• **Requirements**
Give the stretch of entries from the line containing "You are a GUI" through the line containing "Task: Enable Merge into one file checkbox" as a JSON list of strings, one string per line, with blank lines omitted.

• **Records to process**
----
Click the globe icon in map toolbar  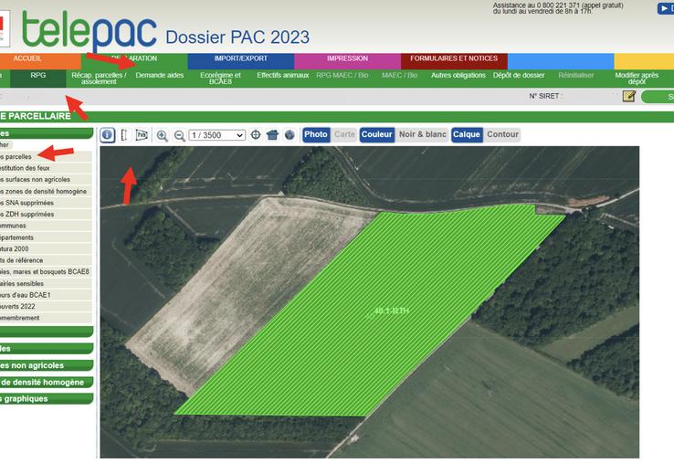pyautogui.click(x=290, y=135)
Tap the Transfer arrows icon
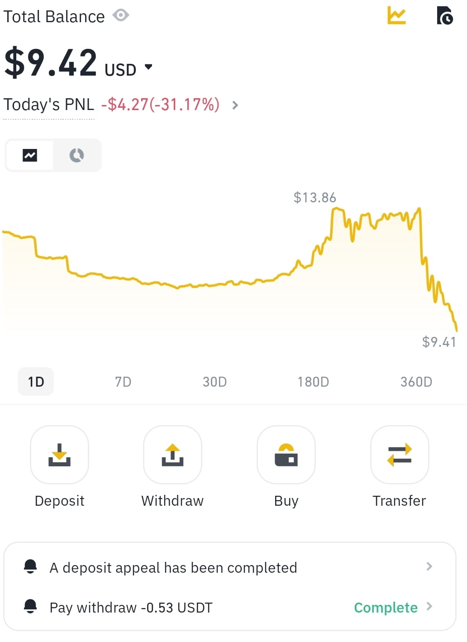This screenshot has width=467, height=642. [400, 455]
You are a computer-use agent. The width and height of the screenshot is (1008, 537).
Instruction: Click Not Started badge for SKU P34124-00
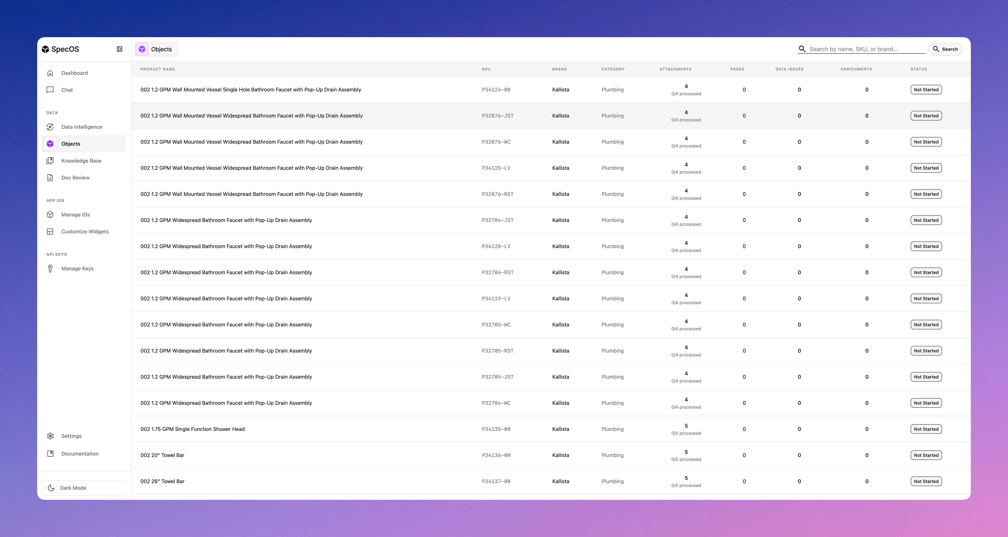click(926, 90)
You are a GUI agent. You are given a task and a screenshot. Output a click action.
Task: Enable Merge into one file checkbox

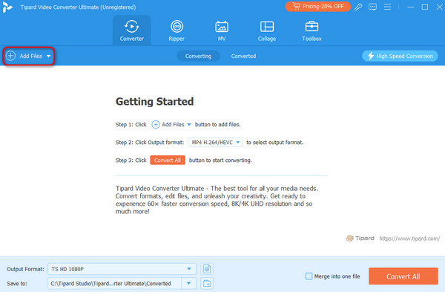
----
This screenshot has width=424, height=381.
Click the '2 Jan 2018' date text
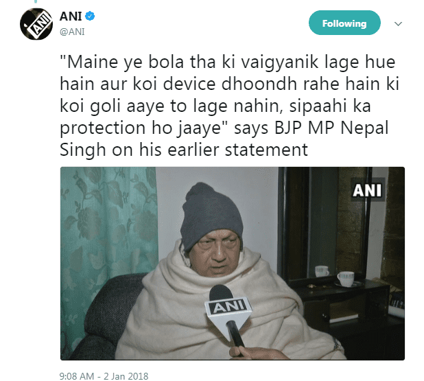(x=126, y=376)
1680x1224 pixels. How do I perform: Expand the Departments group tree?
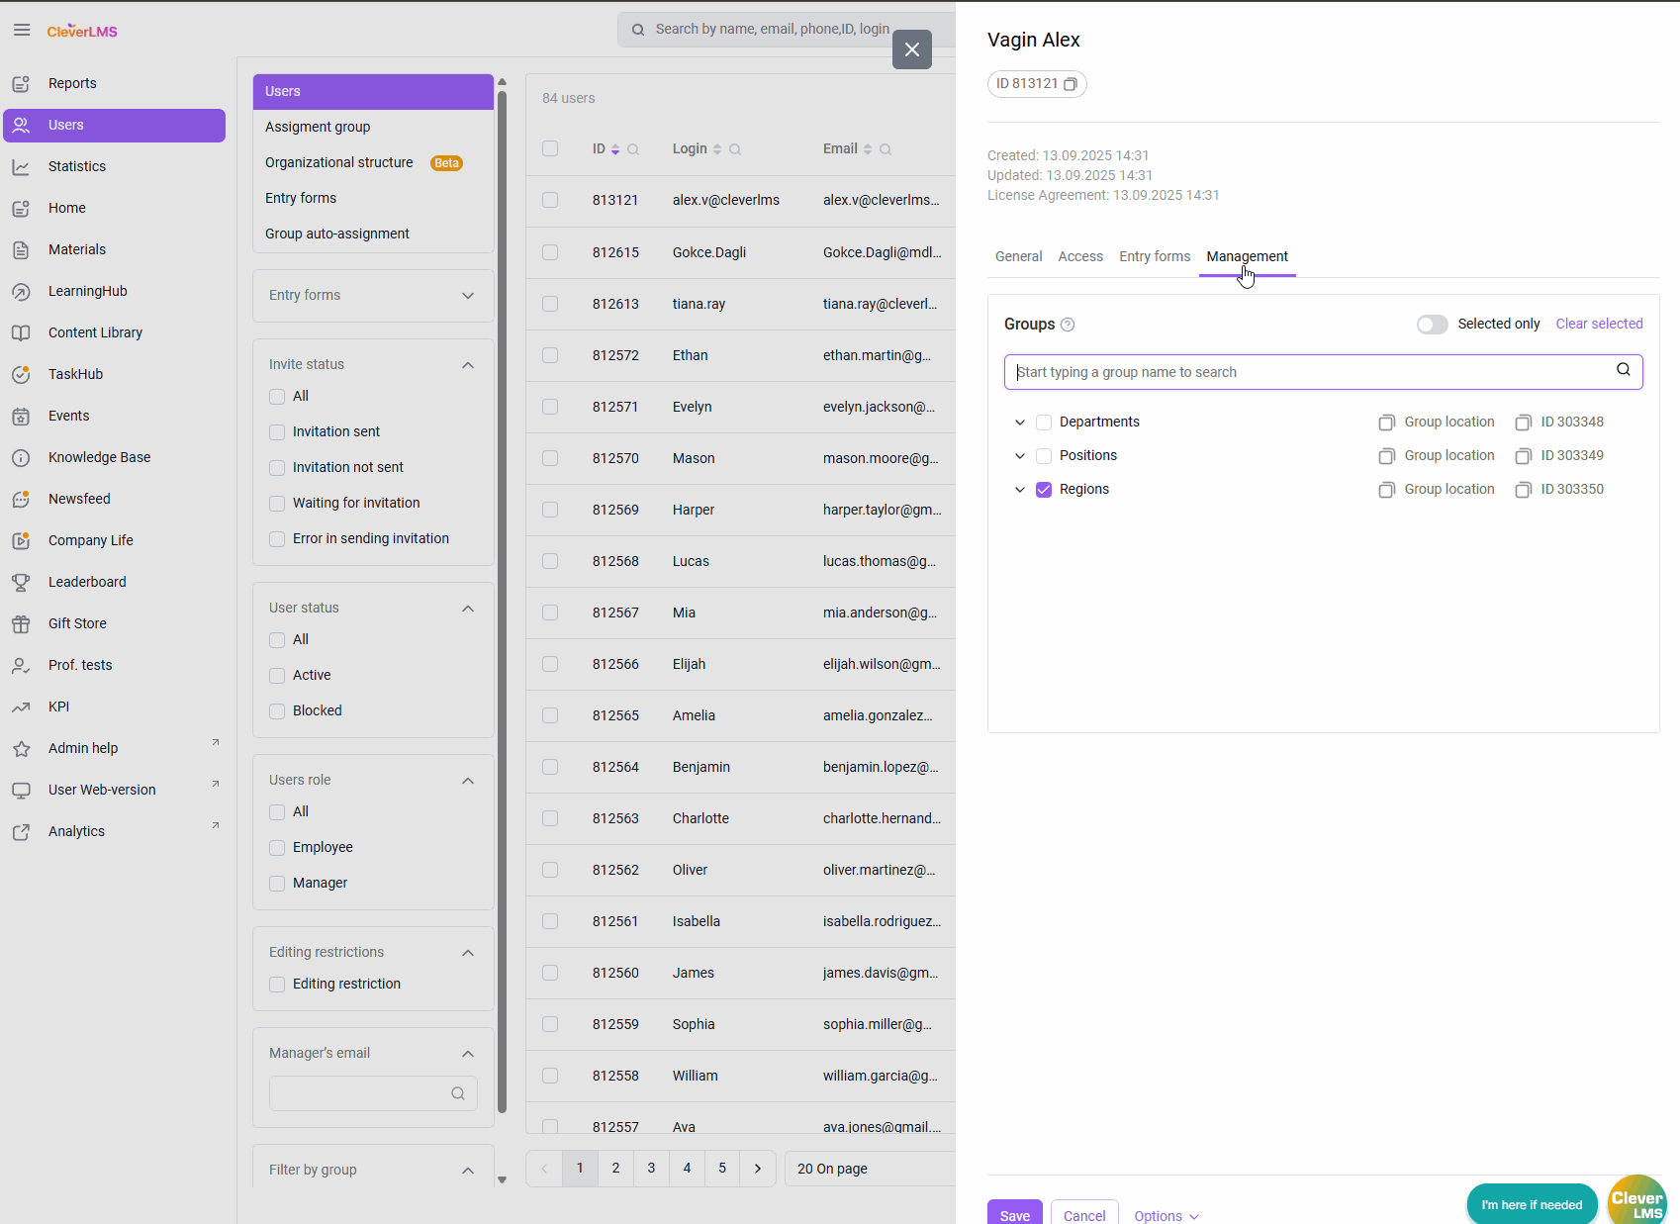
----
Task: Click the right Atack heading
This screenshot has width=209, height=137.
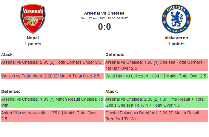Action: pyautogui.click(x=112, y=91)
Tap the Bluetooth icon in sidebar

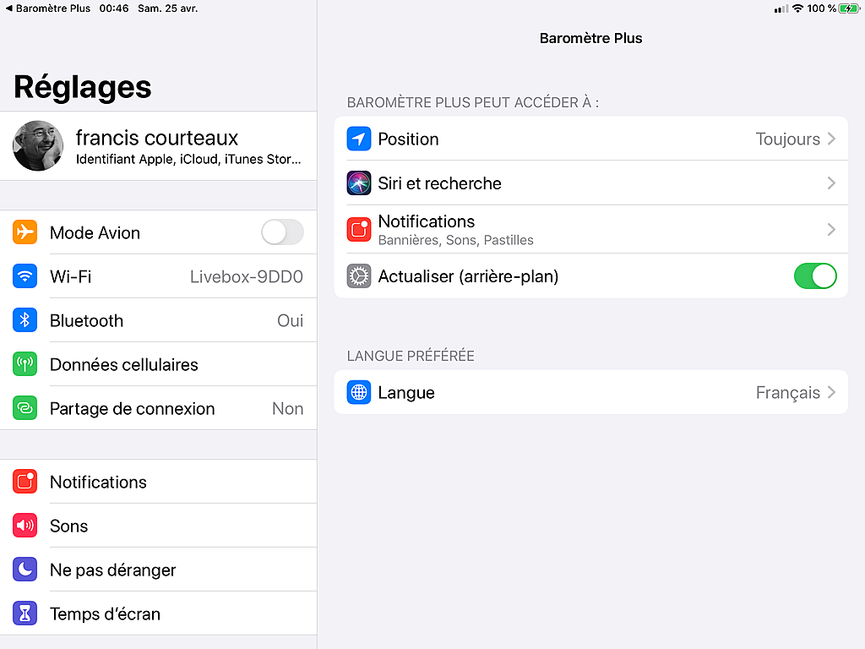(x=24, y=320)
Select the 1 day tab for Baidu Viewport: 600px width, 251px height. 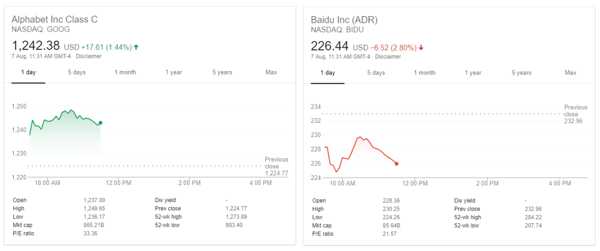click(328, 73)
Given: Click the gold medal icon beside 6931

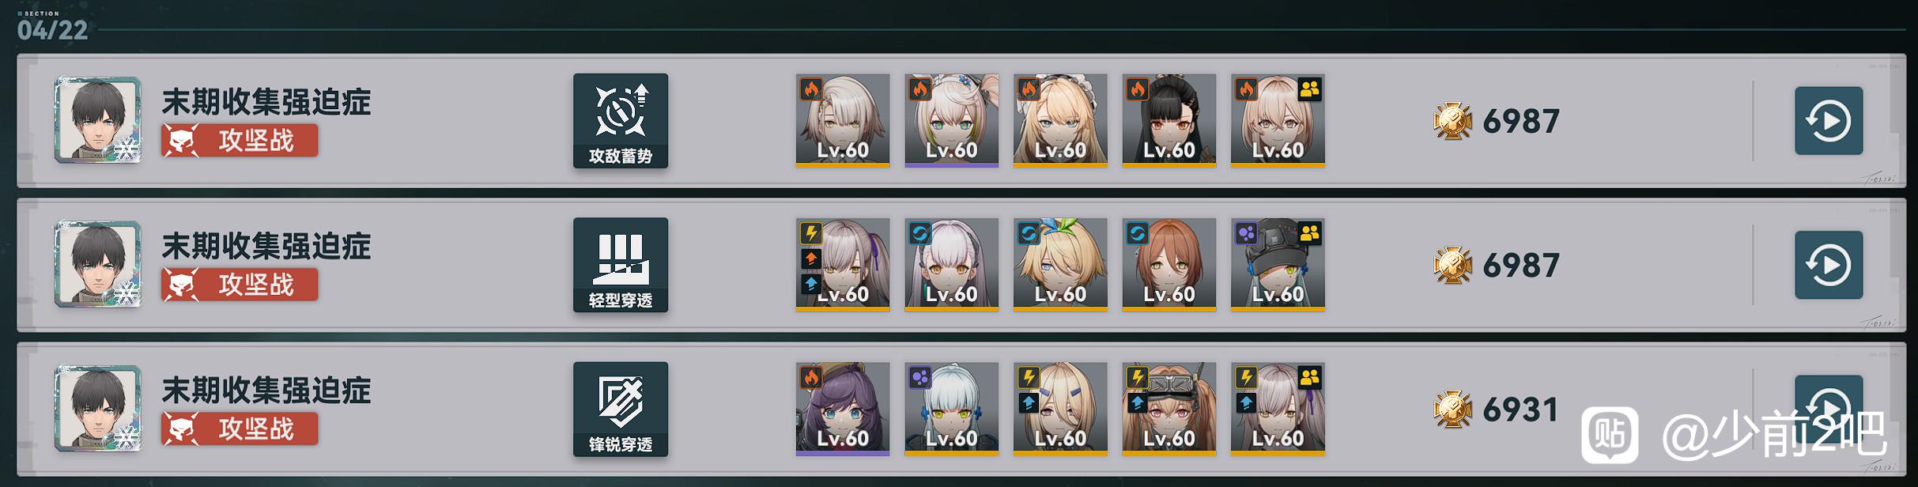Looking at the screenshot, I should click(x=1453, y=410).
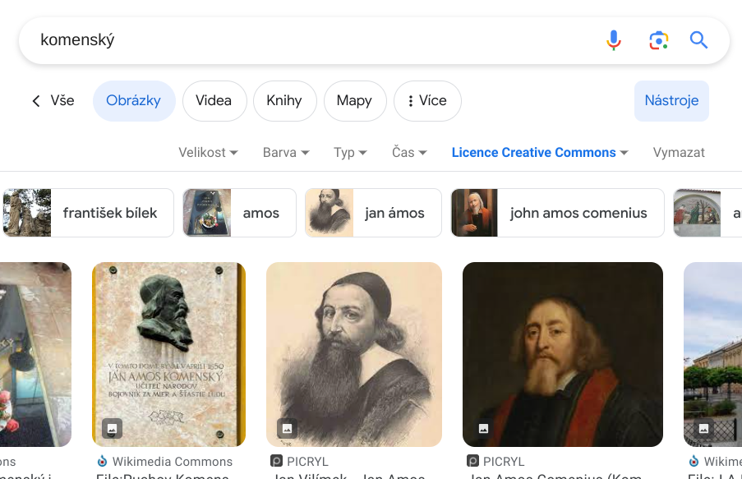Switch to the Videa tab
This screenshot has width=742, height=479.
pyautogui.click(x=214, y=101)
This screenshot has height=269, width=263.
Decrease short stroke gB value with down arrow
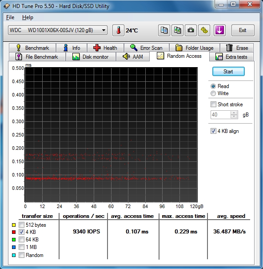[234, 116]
----
• **Full response**
[
  "You are a GUI agent. You are given a task and a screenshot. Output a click action.",
  "Task: Enable Merge into one file checkbox"
]